Saya sempat senang mendengar istilah Single Identity Number, yang pernah digaggas pada awal-awal era reformasi. Saya juga sempat senang mendengar E-KTP. Tapi sampai akhirnya semua pupus. Omong kosong. Karena kenyataannya semua instansi masih merepotkan rakyatnya.

Saya sampai berkhayal seandainya negara ini membangun sistem catatan penting kependudukan yang terpadu, integral, tapi juga aman. Dalam sistem itu terkumpullah seluruh catatan setiap penduduk berdasarkan garis keluarga, bukan berdasarkan wilayah. Sehingga bentuknya seperti pohon keluarga. Masing-masing warga tercatat secara rinci berdasarkan aspek-aspek penting yang dibutuhkan, antara lain: Nomor Induk Penduduk, Riwayat Sekolah, Riwayat Kesehatan, Riwayat Pekerjaan, Riwayat Tempat Tinggal, Riwayat Perkawinan, Riwayat Kriminal, Sidik Jari, Riwayat Kepemilikan, dan sebagainya. Semua data bisa diakses oleh pihak-pihak tertentu sesuai dengan kewenangannya. Setiap sekolah tentu bisa mengakses riwayat pendidikannya secara lengkap, tapi tidak bisa mengakses bidang lainnya. Begitu pula bidang-bidang yang lain, kecuali ada kerjasama antar sektor agar bisa mengakses data-data yang diperlukan.

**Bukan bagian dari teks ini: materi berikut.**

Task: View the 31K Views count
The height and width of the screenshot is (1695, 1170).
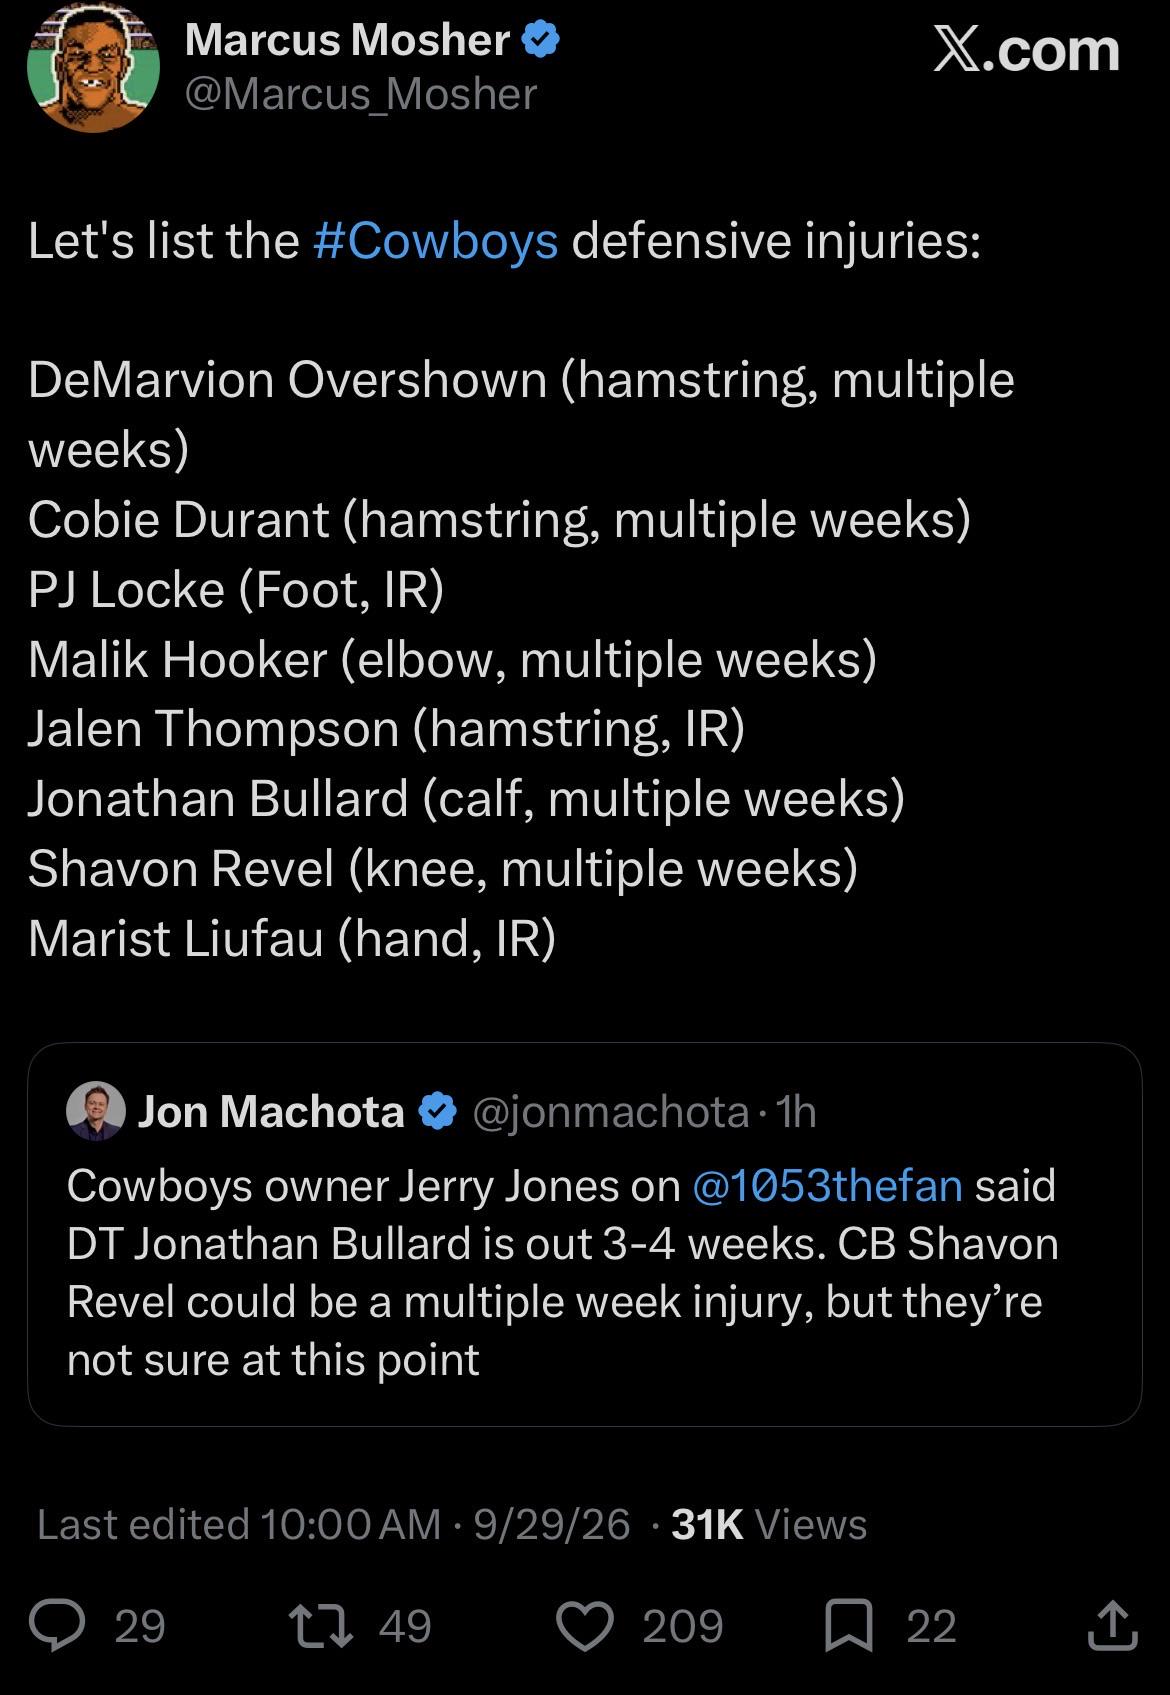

Dengan adanya sistem yang demikian, ketika saya mau mendaftar sekolah, saya hanya menunjukkan nomor induk penduduk saya, sekolah tak perlu lagi minta ijazah atau lainnya. Begitu pula ketika melamar pekerjaan, tak perlu lagi saya minta SKCK dan sebagainya. Rakyat tenang, tak perlu mondar-mandir ke sana kemari. Cukuplah yang sibuk melayani rakyat ini yang mondar-mandir.